### Prompt:
In the code review thread below, list every step the author proposes as the best course of action.

### Document section:
★ ★ ★ ★ ★
4 - I will change the test. After this fix I'll also change other tests in the same file that similarly check for the same text on X32 and X64.

About supporting i32 besides f32:

I can simply do the transform for MVT::v4i32 too, but it will not optimize as much as the current one does for f32.
It will optimize some cases but, for example, we might still get movsd+insertps when insertps should suffice.

To fix this problem, we add a bunch of new ones:

I don't know that much about the backend, but there doesn't seem to be a way to do it without creating a new SDNode type for INSERTPS (I don't know what it would be called, since INSERTPS is already used). (
I can't find a way to have, on the type profile, an OR condition, which would allow us to define X86insertps as getting a f32 or i32 from memory.
Without this, the pattern we generate in won't match due to its types (even if we define a whole new multiclass for the i32 case).

I think the best course of action would be to:

  • Add some more tests, for the i32 cases (and collapse the tests to a common check-prefix);
  • Do the transform on both i32 and f32, for now, even if the generated instructions aren't perfect;
  • Later figure out how to better express the insertps for i32 in the backed (either with a new instruction, or a simpler one-time hack for this one).

What do you think?


Just a small addition that I will investigate tomorrow:
The whole “get an i32 from memory into an xmm element” gets much easier if my transform emits a pinsrd for that case. I will change it to use pinsrd (for the i32 from mem case) tomorrow.

filcab updated this revision to Diff 8858.Apr 25 2014, 4:30 PM
filcab edited edge metadata.

Added the optimization for v4i32 (but we emit pinsrd instead of insertps when loading from memory).
Addresses the concerns in the review, except for the load minimization, due to discussion on IRC, existing optimizations that reduce load sizes, and lack of response to my question.

andreadb accepted this revision.Apr 25 2014, 4:51 PM
andreadb edited edge metadata.
This revision is now accepted and ready to land.Apr 25 2014, 4:51 PM
filcab closed this revision.Apr 25 2014, 7:09 PM
★ ★ ★ ★ ★
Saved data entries

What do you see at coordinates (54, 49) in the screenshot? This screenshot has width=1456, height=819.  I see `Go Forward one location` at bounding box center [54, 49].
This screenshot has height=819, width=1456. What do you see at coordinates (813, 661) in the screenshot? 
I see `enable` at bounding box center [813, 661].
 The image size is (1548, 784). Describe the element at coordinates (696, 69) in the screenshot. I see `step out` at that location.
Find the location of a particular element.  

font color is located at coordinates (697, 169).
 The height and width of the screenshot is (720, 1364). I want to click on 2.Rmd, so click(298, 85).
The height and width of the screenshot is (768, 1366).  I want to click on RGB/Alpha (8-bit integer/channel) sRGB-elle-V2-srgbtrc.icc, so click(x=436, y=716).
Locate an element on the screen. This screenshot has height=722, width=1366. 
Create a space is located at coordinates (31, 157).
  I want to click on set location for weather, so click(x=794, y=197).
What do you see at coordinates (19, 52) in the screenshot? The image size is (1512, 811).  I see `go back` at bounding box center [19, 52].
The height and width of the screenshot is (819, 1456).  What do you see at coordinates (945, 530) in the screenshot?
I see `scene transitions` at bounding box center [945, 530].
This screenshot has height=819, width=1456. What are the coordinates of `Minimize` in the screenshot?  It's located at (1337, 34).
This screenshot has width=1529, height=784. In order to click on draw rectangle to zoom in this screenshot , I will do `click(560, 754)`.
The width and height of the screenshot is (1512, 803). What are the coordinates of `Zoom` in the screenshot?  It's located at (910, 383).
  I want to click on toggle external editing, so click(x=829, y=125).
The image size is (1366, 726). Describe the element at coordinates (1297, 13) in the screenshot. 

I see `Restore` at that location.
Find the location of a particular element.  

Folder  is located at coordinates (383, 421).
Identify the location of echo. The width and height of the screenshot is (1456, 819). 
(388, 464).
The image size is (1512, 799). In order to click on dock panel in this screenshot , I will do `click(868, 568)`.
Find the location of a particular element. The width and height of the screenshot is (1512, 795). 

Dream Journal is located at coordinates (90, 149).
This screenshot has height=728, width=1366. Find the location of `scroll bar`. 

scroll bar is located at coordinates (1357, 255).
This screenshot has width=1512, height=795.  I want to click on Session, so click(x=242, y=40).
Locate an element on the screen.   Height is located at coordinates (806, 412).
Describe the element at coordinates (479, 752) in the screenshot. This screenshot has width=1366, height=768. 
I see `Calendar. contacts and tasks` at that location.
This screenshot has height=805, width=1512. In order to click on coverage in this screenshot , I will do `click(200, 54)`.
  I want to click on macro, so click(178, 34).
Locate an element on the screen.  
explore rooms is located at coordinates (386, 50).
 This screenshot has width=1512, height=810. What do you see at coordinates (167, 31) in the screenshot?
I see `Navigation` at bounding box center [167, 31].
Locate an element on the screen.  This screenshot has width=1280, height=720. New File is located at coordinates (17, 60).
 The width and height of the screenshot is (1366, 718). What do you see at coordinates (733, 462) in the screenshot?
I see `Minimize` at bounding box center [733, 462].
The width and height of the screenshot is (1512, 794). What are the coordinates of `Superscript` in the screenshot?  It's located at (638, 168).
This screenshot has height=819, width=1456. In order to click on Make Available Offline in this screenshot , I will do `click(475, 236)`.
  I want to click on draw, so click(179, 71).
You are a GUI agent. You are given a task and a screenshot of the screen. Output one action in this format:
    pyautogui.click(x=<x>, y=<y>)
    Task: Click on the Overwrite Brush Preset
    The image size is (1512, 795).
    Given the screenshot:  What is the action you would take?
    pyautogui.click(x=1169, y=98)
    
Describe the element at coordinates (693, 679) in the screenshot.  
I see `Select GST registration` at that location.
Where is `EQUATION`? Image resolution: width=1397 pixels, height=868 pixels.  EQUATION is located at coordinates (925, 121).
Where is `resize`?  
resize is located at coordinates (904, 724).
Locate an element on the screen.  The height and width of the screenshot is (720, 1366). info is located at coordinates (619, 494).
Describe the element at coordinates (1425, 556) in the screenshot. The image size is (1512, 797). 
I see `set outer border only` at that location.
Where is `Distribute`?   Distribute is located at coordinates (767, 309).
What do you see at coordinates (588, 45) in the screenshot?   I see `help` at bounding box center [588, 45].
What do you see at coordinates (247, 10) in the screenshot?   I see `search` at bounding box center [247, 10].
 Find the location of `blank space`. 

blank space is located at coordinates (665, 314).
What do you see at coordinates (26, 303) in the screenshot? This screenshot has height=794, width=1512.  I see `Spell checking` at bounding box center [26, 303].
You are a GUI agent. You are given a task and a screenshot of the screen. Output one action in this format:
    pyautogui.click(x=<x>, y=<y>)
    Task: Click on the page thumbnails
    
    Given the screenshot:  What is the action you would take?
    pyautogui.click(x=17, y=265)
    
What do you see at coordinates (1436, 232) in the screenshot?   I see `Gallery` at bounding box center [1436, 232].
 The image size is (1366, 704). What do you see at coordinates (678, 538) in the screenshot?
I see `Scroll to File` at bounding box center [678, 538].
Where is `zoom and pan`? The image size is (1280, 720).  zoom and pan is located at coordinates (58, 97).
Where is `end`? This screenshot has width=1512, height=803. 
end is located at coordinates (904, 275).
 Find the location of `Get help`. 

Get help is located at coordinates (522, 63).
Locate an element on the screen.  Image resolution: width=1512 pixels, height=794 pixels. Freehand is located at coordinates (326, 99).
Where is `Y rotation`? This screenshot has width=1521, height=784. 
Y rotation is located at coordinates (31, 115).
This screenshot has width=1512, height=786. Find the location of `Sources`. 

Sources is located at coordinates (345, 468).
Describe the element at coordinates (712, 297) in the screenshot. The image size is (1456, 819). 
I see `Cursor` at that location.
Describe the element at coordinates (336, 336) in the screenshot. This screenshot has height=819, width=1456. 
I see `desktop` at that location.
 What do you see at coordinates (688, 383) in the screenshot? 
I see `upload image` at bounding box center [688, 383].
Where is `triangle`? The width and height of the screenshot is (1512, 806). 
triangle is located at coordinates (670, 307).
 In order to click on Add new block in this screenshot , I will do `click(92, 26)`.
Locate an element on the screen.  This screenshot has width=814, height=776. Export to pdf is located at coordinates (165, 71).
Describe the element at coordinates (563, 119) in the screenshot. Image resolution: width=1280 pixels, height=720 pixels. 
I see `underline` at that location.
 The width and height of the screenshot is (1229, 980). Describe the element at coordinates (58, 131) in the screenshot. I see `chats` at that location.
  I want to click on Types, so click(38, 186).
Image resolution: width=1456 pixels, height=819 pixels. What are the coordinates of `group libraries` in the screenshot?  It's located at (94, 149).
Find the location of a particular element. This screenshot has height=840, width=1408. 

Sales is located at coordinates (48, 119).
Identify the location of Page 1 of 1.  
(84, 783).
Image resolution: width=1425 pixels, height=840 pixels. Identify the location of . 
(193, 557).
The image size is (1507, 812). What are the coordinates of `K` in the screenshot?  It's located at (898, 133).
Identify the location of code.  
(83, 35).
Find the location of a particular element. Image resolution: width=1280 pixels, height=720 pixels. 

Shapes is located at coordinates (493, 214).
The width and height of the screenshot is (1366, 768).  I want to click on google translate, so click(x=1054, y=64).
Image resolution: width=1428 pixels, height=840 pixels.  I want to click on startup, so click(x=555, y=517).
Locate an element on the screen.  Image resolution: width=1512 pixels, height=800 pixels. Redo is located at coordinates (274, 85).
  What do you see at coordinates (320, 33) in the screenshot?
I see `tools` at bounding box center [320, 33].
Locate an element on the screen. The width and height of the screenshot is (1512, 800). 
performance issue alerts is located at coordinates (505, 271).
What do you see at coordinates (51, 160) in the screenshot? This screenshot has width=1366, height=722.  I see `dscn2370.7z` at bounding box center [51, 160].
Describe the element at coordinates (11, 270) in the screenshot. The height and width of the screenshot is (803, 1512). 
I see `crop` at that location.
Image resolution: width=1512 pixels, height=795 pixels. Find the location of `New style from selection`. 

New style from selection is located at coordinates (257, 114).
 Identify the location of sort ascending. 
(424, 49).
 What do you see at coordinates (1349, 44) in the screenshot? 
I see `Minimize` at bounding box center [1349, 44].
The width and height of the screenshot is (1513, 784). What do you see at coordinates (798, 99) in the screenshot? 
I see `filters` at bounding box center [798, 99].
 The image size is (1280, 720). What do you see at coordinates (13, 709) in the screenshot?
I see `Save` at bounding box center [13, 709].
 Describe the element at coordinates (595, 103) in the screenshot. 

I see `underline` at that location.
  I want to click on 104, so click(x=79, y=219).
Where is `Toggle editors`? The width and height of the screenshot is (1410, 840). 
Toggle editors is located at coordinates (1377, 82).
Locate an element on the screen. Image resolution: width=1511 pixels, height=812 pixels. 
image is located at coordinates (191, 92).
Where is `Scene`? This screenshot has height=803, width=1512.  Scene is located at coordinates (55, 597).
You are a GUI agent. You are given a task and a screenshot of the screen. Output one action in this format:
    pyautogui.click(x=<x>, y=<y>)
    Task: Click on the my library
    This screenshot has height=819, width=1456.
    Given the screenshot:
★ ★ ★ ★ ★
### Written reply:
1. Add more tests for the i32 cases, and collapse the tests to a common check-prefix.
2. Do the transform on both i32 and f32 for now, even if the generated instructions aren't perfect.
3. Later, figure out how to better express the insertps for i32 in the backend, either with a new instruction or with a simpler one-time hack for this case.